Claudin-2 is an independent negative prognostic factor in breast cancer and specifically predicts early liver recurrences.
Kimbung Siker,Kovács Anikó,Bendahl Pär-Ola,Malmström Per,Fernö Mårten,Hatschek Thomas,Hedenfalk Ingrid
BACKGROUND:Predicting any future metastatic site of early-stage breast cancer is important as it significantly influences the prognosis of advanced disease. This study aimed at investigating the potential of claudin-2, over-expressed in breast cancer liver metastases, as a biomarker for predicting liver metastatic propensity in primary breast cancer. METHODS:Claudin-2 expression was analyzed in two independent cohorts. Cohort 1 included 304 women with metastatic breast cancer diagnosed between 2002 and 2007, while cohort 2 included 237 premenopausal women with early-stage node-negative breast cancer diagnosed between 1991 and 1994. Global transcriptional profiling of fine-needle aspirates from metastases was performed, followed by immunohistochemical analyses in archival primary tumor tissue. Associations between claudin-2 expression and relapse site were assessed by univariable and multivariable Cox regression models including conventional prognostic factors. Two-sided statistical tests were used. RESULTS:CLDN2 was significantly up-regulated (P < 0.001) in liver metastases compared to other metastatic sites.
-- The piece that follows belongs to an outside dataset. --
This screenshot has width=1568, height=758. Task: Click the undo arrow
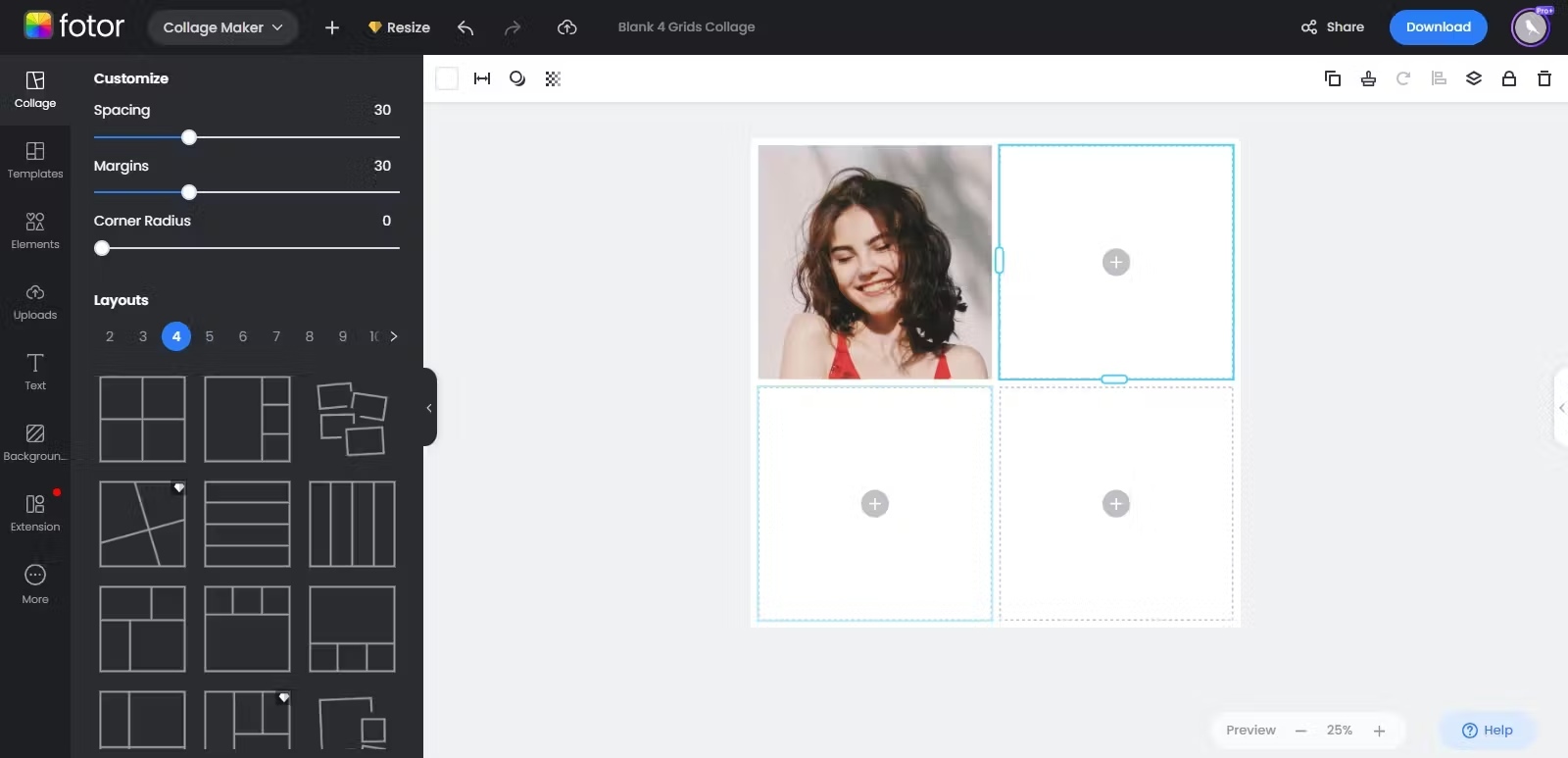[x=466, y=27]
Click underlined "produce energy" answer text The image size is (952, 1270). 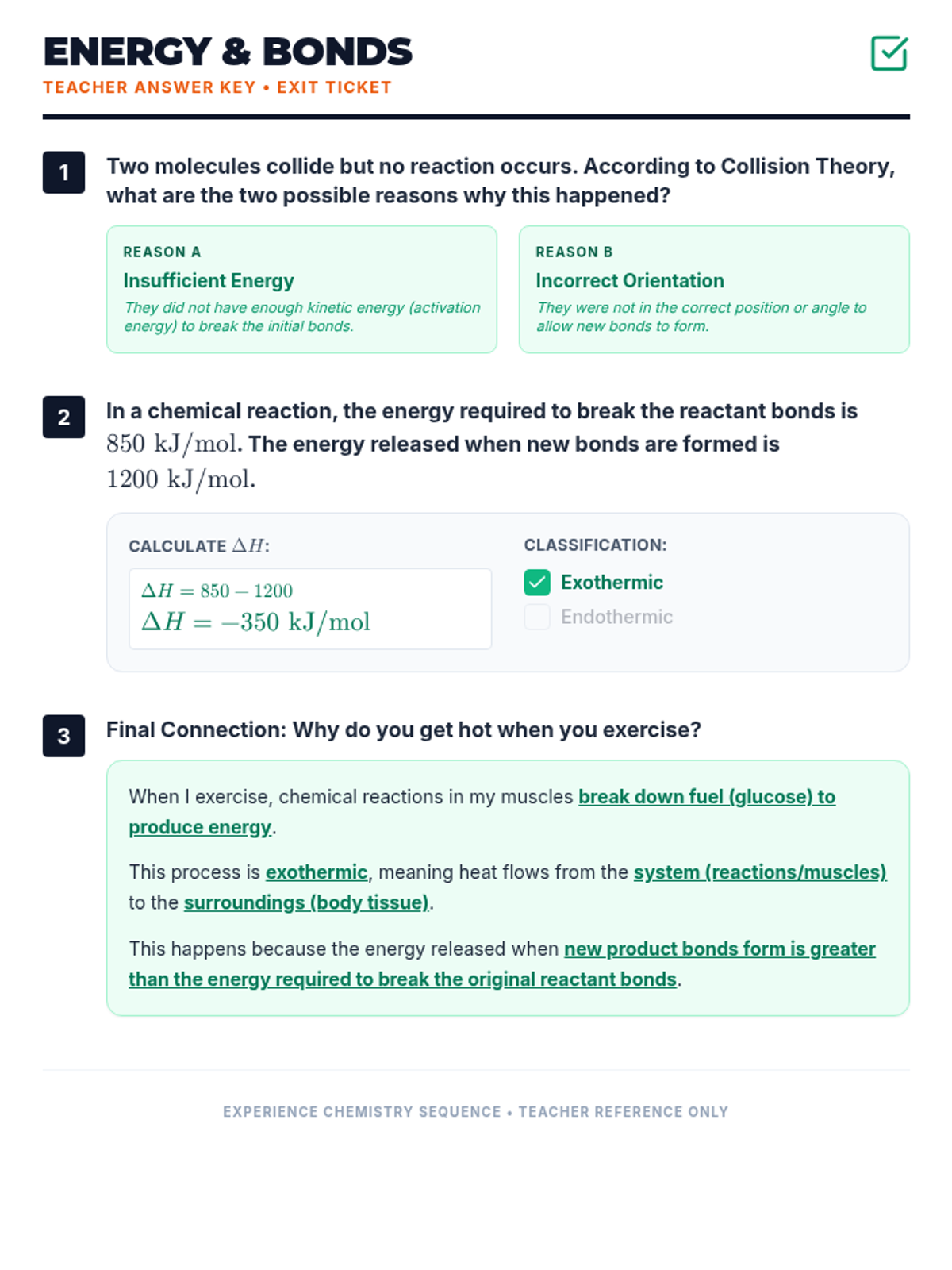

Claudin-2 protein was more frequently expressed in primary tumors from patients who subsequently developed liver metastases (P = 0.02) and high expression was associated with a shorter metastasis-free interval (cohort 1, HR = 1.4, 95% CI = 1.0-1.9; cohort 2, HR = 2.2, 95% CI = 1.3-3.5). Specifically, a significantly shorter interval between primary tumor diagnosis and liver-specific recurrence was observed among patients with high levels of claudin-2 expression in the primary tumor (cohort 1, HR = 2.3, 95% CI = 1.3-3.9). CONCLUSION:These results suggest a novel role for claudin-2 as a prognostic biomarker with the ability to predict not only the likelihood of a breast cancer recurrence, but more interestingly, the liver metastatic potential of the primary tumor.